PRÉSIDENCE DE M. GAMBETTA

La séance est ouverte à deux heures.

M. Drumel, l'un des secrétaires, donne lecture du procès-verbal de la séance du 29 novembre.

M. Laroche-Joubert. Je demande la parole sur le procès-verbal.

M. le président. Vous avez la parole.

M. Laroche-Joubert. J'ai eu l'honneur, hier, de faire remarquer à la Chambre que le compte rendu analytique et le Journal officiel s'étaient trompés en reproduisant les quelques paroles que j'avais prononcées la veille.

Le compte rendu analytique de la séance d'hier dit que j'ai réclamé seulement contre le compte rendu in extenso inséré au Journal officiel.

Les deux s'étant trompés, le premier sur un point, le deuxième sur un autre, j'ai réclamé contre les deux comptes rendus.

Comme c'est le compte rendu analytique qui est surtout lu, je tiens à ce que celui-ci reconnaisse qu'il a fait une erreur quand il a dit que je serais enchanté du retrait de la loi sur la gratuité de l'instruction primaire, alors que, bien loin de là au contraire, j'ai dit que j'en serais contrarié.

M. Serph (Guzman). Messieurs, mon nom figure parmi ceux qui se sont abstenus dans le vote de la loi sur la gratuité de l'enseignement. Je déclare qu'après avoir voté les amendements qui tendaient à diminuer les sacrifices des communes, j'ai repoussé la loi.

M. le président. Les rectifications seront faites.

Il n'y a pas d'autres observations ?...

Le procès-verbal est adopté.

M. Chaley. Au nom de la 23e commission d'intérêt local, j'ai l'honneur de déposer un rapport sur le projet de loi ayant pour objet la perception d'une surtaxe sur les vins à l'octroi de Luçon (Vendée).
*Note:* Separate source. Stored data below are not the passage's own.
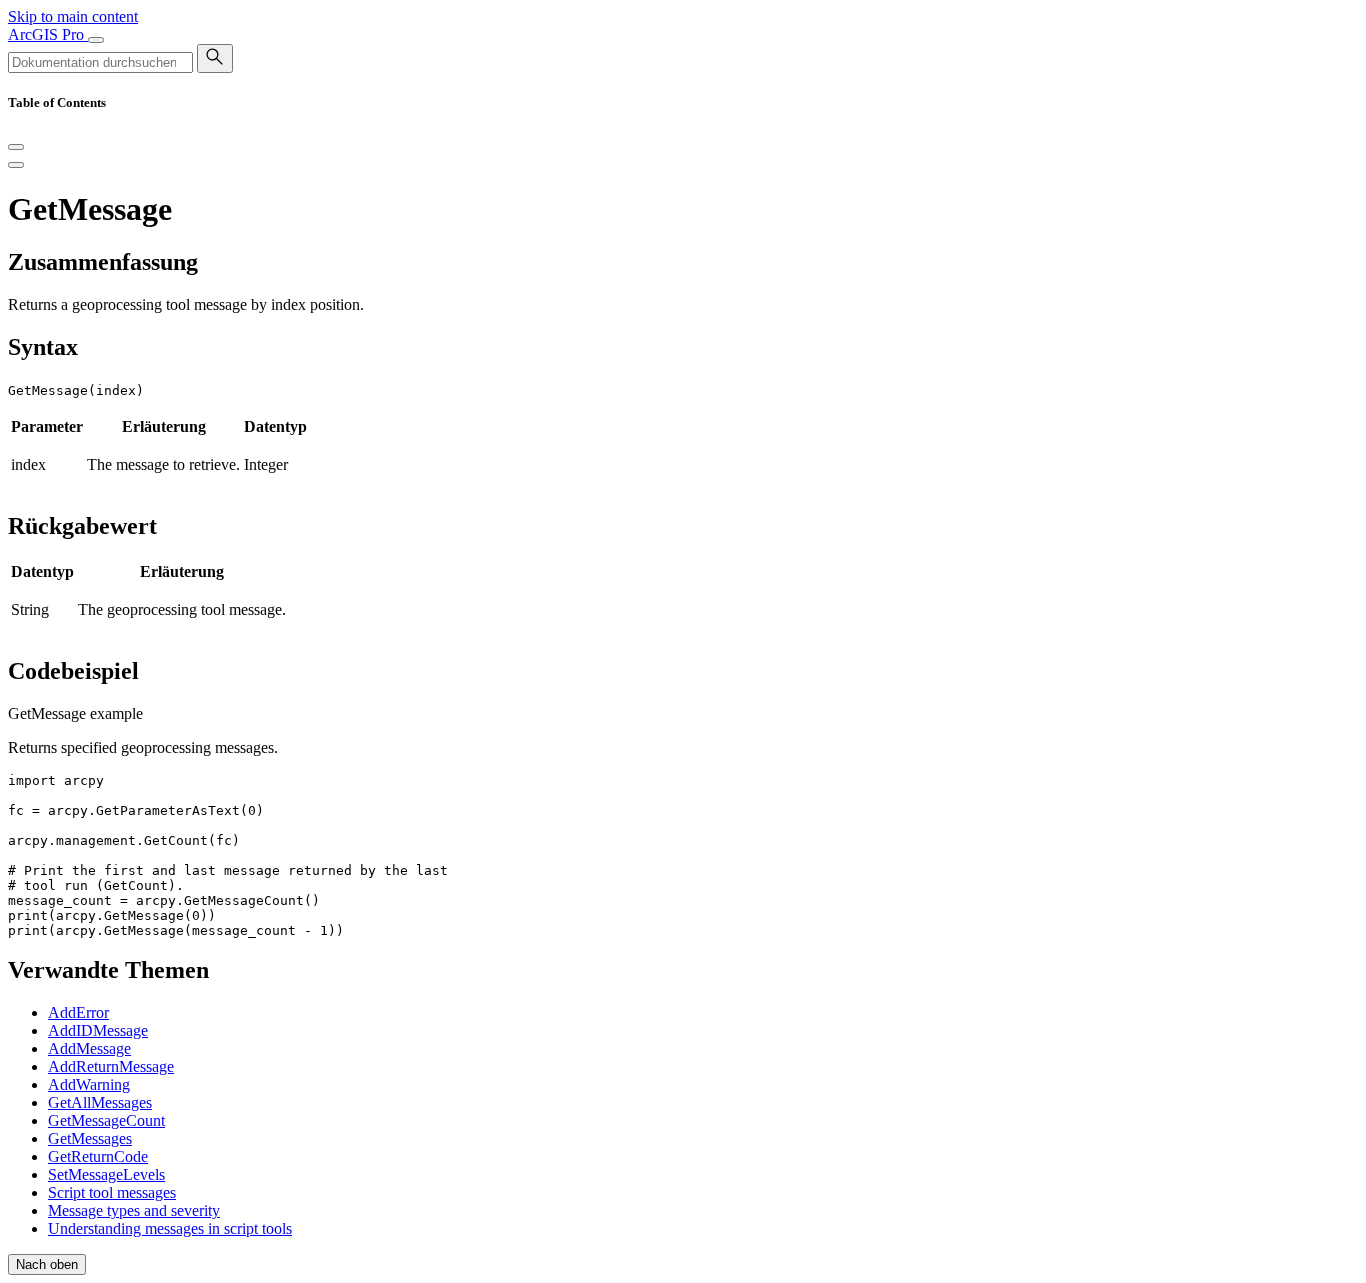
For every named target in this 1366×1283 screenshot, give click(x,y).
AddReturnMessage (111, 1066)
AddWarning (89, 1084)
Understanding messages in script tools (170, 1228)
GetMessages (90, 1138)
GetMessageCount (106, 1120)
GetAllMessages (100, 1102)
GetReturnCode (98, 1156)
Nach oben (47, 1264)
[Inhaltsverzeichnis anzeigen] (16, 165)
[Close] (16, 147)
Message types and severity (134, 1210)
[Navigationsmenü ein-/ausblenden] (96, 40)
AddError (78, 1012)
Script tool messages (112, 1192)
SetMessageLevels (106, 1174)
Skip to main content (73, 16)
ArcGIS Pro (48, 34)
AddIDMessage (98, 1030)
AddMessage (89, 1048)
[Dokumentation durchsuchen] (215, 58)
M le président. Le rapport sera imprimé et distribué.

L'ordre du jour appelle la discussion du projet de loi tendant à distraire de la commune de Pleurtuit (Ille-et-Vilaine) la section de la Richardais et à l'ériger en commune distincte.

(La Chambre adopte successivement, sans discussion, les articles et l'ensemble du projet de loi dont M. le président donne lecture.)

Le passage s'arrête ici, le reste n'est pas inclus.